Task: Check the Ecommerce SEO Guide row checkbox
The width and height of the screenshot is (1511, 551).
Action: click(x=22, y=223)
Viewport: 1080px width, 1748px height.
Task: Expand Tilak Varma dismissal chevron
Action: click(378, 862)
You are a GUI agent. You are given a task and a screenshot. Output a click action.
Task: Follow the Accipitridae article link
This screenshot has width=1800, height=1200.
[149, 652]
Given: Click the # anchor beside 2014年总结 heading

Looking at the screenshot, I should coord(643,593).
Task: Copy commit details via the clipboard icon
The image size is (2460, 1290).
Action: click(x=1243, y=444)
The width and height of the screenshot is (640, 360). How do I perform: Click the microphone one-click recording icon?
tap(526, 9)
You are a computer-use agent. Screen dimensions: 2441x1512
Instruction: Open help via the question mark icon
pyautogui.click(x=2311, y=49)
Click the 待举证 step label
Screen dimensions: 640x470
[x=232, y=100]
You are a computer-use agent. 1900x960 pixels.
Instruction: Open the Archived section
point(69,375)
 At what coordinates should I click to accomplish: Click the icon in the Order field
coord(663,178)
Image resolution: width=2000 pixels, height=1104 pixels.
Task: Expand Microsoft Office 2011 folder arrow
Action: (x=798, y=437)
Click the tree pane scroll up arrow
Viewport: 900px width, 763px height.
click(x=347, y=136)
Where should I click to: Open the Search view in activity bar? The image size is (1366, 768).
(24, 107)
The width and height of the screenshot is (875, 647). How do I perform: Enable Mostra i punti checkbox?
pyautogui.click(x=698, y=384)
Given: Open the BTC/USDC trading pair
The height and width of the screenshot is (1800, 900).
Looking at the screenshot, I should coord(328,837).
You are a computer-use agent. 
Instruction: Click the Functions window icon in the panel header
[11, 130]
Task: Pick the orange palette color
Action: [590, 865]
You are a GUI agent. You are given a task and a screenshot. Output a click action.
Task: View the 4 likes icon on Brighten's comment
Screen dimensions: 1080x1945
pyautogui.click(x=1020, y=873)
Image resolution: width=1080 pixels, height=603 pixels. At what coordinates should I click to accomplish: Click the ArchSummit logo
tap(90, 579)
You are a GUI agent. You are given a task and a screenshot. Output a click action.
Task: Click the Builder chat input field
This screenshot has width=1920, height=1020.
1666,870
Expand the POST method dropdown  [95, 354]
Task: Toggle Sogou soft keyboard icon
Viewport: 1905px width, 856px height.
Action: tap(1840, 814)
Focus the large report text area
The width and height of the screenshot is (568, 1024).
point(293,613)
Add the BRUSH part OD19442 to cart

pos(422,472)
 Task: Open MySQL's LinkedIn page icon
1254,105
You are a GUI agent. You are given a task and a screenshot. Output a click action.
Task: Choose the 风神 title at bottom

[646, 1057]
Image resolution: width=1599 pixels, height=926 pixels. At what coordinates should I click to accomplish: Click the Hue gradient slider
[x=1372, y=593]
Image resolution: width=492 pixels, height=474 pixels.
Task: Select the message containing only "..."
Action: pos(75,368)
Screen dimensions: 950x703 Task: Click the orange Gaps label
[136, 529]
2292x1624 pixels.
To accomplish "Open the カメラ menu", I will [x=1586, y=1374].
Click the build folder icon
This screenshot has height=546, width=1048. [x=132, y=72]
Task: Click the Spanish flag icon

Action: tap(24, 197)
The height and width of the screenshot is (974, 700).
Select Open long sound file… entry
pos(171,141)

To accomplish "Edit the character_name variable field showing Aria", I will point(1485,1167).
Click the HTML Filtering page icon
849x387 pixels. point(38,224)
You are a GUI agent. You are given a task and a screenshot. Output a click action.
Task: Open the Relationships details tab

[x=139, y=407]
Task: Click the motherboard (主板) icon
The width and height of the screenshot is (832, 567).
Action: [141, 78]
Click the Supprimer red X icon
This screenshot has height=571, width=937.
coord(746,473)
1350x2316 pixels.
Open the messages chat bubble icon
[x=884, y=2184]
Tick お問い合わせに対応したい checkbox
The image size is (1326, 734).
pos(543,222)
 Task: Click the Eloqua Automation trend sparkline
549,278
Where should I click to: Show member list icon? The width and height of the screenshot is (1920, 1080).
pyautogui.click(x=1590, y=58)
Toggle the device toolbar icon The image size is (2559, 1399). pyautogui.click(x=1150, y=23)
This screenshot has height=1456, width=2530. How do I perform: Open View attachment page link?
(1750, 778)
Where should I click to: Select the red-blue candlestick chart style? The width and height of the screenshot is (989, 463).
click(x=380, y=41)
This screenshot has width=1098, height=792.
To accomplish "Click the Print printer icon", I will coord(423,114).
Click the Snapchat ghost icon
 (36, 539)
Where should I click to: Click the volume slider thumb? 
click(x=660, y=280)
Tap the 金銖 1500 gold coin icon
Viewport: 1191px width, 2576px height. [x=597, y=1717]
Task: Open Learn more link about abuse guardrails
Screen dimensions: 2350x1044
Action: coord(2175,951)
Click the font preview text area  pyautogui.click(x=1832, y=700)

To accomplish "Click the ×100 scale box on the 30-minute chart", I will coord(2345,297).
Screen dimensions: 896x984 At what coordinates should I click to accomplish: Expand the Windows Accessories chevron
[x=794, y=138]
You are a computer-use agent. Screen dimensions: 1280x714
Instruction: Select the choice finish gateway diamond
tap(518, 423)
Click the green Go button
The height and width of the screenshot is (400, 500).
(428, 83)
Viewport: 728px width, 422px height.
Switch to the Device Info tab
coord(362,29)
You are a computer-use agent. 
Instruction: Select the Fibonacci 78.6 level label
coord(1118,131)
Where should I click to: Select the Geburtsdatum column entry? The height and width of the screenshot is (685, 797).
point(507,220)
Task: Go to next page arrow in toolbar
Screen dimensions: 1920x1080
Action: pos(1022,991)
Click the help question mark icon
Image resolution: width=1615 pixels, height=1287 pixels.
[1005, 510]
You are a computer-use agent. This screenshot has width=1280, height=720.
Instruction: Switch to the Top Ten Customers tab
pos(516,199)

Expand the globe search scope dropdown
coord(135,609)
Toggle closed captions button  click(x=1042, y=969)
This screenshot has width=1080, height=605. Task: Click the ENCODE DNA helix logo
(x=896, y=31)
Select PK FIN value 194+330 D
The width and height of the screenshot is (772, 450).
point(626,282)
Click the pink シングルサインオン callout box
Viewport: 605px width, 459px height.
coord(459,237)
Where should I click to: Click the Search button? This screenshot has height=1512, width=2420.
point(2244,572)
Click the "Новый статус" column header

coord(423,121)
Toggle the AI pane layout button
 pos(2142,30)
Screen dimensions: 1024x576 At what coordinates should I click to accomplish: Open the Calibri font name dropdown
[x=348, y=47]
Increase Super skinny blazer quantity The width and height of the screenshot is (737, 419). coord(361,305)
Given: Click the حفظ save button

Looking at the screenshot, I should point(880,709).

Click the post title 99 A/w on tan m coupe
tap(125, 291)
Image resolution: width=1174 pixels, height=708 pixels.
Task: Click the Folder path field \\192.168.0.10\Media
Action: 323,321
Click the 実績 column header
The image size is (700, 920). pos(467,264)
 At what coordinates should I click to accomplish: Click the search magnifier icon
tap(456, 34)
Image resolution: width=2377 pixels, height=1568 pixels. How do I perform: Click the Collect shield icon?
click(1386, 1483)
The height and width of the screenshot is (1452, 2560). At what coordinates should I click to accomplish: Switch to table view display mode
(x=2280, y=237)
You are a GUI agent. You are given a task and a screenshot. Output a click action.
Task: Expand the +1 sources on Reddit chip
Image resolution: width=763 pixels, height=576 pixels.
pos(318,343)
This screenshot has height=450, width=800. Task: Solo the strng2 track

» **REQUEST**: Return every line of the entries above that contains the string "mark". Case counts.

» **COMPLETE ANSWER**:
Instruction: Open help via the question mark icon
Click the help question mark icon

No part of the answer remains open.